The Federal Reserve in its July meeting opted to boost the base rates 0.25 as expected after choosing not to raise rates at the previous meeting.
Rates now stand in the 5.25 to 5.5 percent range. It’s the 11th hike in about 18 months, making for a 22-year high.
While the economy has responded positively to the recent litany of Fed moves, analysts feel the mindset is to continue moving the needle until inflation returns to 2 percent. While down from its height above 9 percent, inflation remains high at 3.6 percent, and concern persists regarding a recession later this year or early 2024.
It’s the Fed both playing it safe and being persistent. And with the July hike the FOMC likely will take a “wait and see” approach through the remainder of 2023. If it continues to view June as a turning point rates will stand, though if consumer spending continues to rise perhaps there will be one more hike in the fall.
To date, there is no indication of when the Fed might begin to reduce rates.
The market impact of Fed moves remains unseen for weeks or months. The drivers that brought the economy back down to 3.6 percent inflation is based on what the Fed was doing last year, easing in the bond markets and boosting rates as high as 75 basis points at at time.
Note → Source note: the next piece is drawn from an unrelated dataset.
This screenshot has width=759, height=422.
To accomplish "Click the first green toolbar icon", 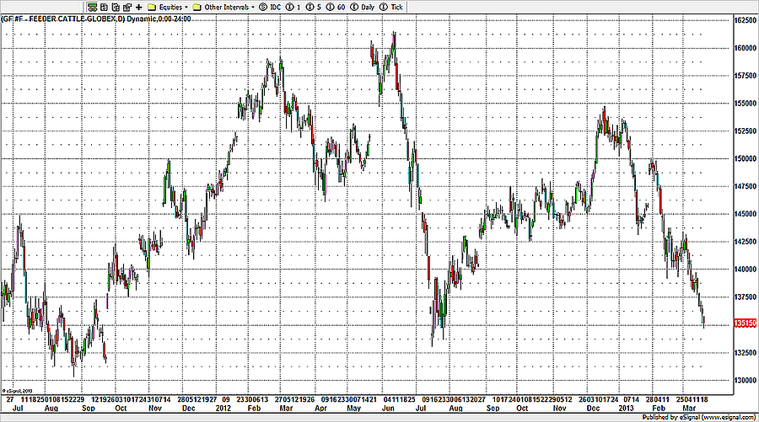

So the foot is off the throttle a bit, but we probably need more pressure to land safely.
There continues to be high employment and consumer sentiment remains strong despite the higher cost of living.
“In determining the extent of additional policy firming that may be appropriate to return inflation to 2 percent over time, the committee will take into account the cumulative tightening of monetary policy, the lags with which monetary policy affects economic activity and inflation, and economic and financial developments,” the Fed stated in a public release.
At the core of the Fed’s responsibilities lies its control over monetary policy. The Federal Open Market Committee, comprised of members from the Federal Reserve Board and regional Federal Reserve Bank presidents, determines the course of this policy. By adjusting interest rates and managing the supply of money and credit in the economy, the Fed aims to foster conditions that support maximum employment, stable prices, and moderate long-term interest rates.